Date of Award

May 2020

Document Type

Dissertation

Degree Name

Doctor of Philosophy (PhD)

Department

Economics

Committee Member

Michael Makowsky

Committee Member

Jorge L Garcia

Committee Member

Devon Gorry

Committee Member

Robert Fleck

Abstract

This dissertation is comprised of three essays on various potential determinants of substance use and mental health outcomes of mothers and adolescents. These determinants are important, provided the existing evidence that youth smoking and drinking patterns contribute to using these substances in adulthood. Furthermore, mental disorders during childhood have been shown to persist throughout adulthood and interfere with other later health outcomes. Understanding these contributing factors is crucial as it can inform policies affecting these outcomes and provide additional opportunities for lessening substance use and depressive symptoms, both prevalent public health concerns.

In the first chapter, I explore the impact of the number of children on maternal depression and drug use. There is an extensive theoretical literature identifying the negative effects of the number of children on the outcomes for mothers. While several studies have examined the effects on labor market and physical health outcomes, little research to date has considered effects on mental health and substance use. In order to perform this analysis, I use data from the National Longitudinal Surveys of Youth and a variety of empirical strategies. To address the endogeneity of fertility decisions, I use two natural experiments that exogenously increase the number of children—parity-specific twin births and the gender composition of the first two children. My results provide suggestive evidence that an increase in family size at the third birth parity leads to an increase in a mother's probability of depression. The main findings indicate that a third birth induced by a twin birth or the same-sex composition of the first two children increases a mother's probability of alcohol consumption by about 5.0 percentage points. These estimated effects on alcohol consumption are greater for married mothers. By contrast, I do not find strong evidence of increased marijuana use after the birth of an additional child.

Chapter two shifts in focus from exploring the mother's outcomes to evaluating children's mental health outcomes. A large body of theoretical and empirical research explores the causal effect of the number of siblings on various dimensions of children's outcomes. I estimate the impact of increases in sibship size on children's mental disorders using matched mother-child data from the National Longitudinal Surveys of Youth. Using an instrumental variables technique, my findings provide no substantial evidence in support of the traditional quantity-quality fertility trade-off. By exploiting the panel data and using fixed effects to account for omitted factors, my findings show that an additional younger sibling is detrimental for a child's anxious/depressed index and likelihood of visiting a psychiatrist for a mental disorder. The estimated effects are greater for female and non-black children. This relationship is larger in magnitude in the long-term, as compared to a shorter time horizon.

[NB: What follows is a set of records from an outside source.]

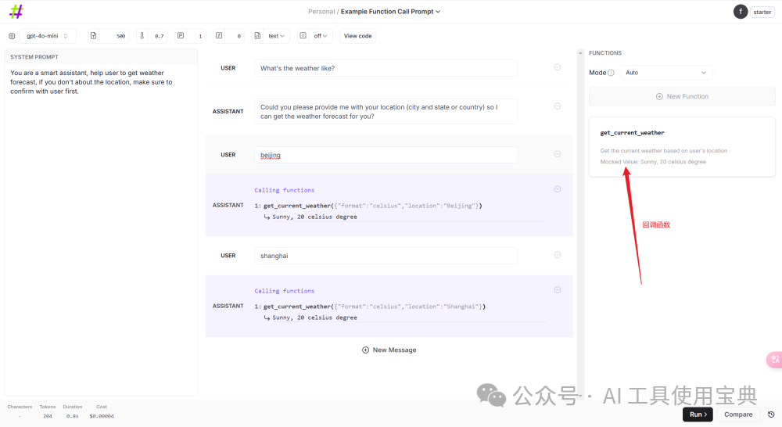This screenshot has height=427, width=782.
Task: Open history via the clock icon
Action: coord(771,414)
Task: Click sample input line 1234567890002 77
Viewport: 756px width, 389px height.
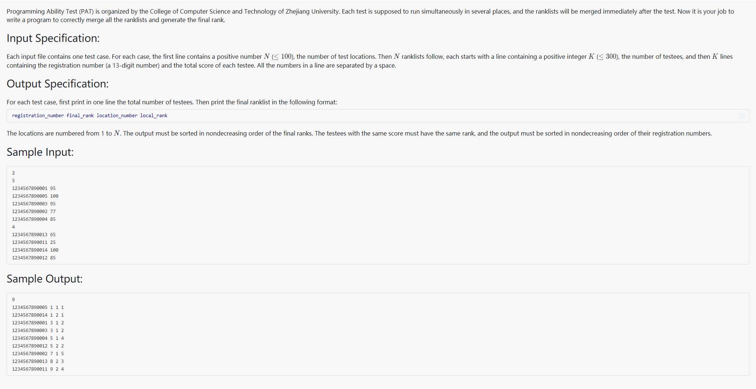Action: tap(34, 212)
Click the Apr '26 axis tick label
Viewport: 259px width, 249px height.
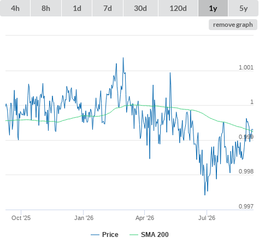pos(145,218)
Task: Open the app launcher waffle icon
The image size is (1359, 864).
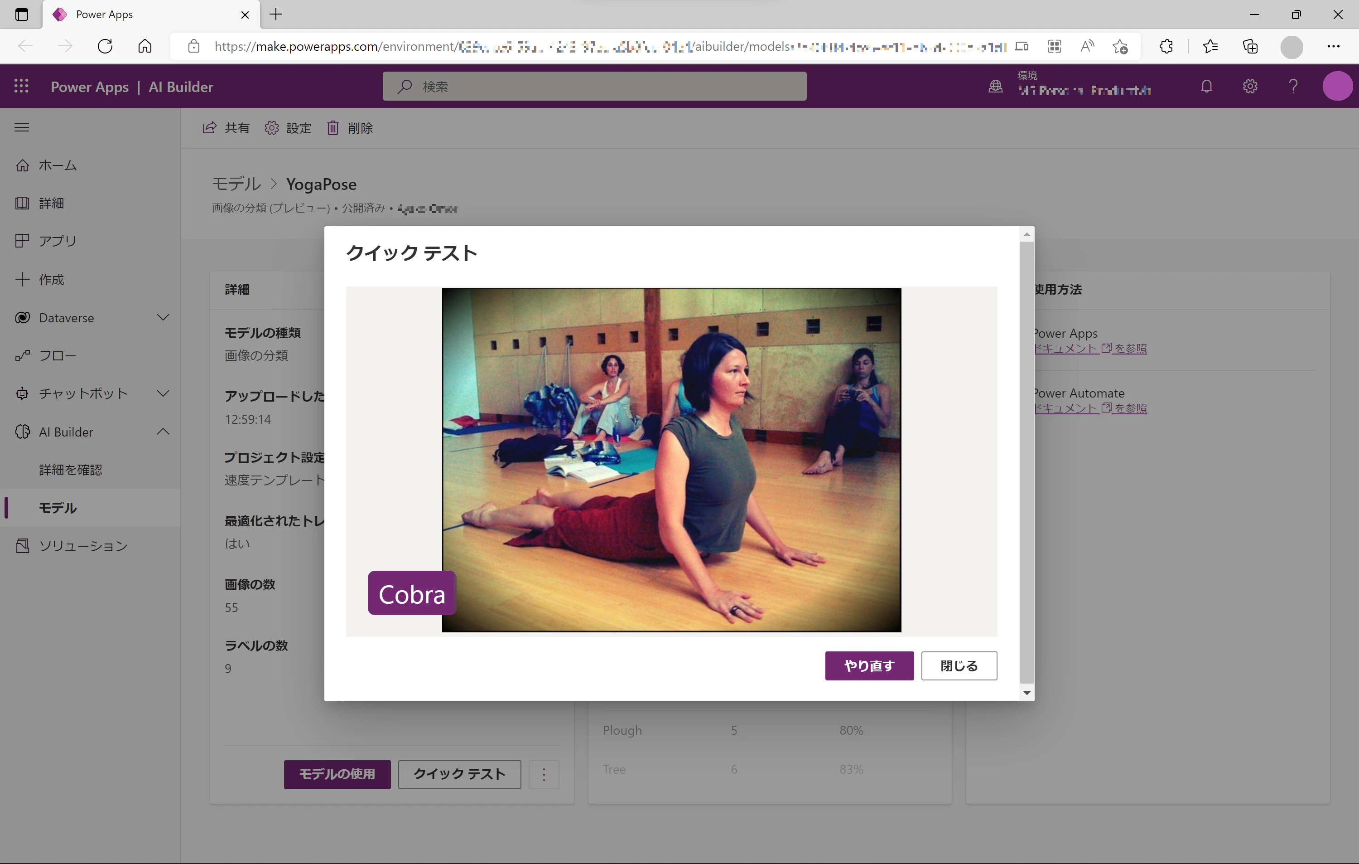Action: coord(21,86)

The third chapter of this dissertation examines an additional potential determinant of substance use—in particular, the establishment of compulsory schooling laws. Over the last three decades, half of all states have altered their compulsory schooling laws by raising the minimum dropout age. While advocates support these policy changes for their proposed educational benefits, an additional positive side effect could be the deterrence of youth substance use. Using national survey data from the Youth Risk Behavior Surveillance System survey, I examine the impact of a higher minimum dropout age on high school students' substance use behaviors using a generalized difference-in-difference empirical strategy. To acknowledge that exposure to a higher minimum dropout age is potentially endogenous, this paper employs a propensity score analysis. The results from this analysis provide some evidence that my baseline estimates are biased. However, there does remain some evidence that exposure to a higher minimum dropout age significantly decreases the number of days high school students drink. Overall, my findings yield evidence that a more strict minimum dropout age leads to a decrease in marijuana use, smoking, and drinking for high school students.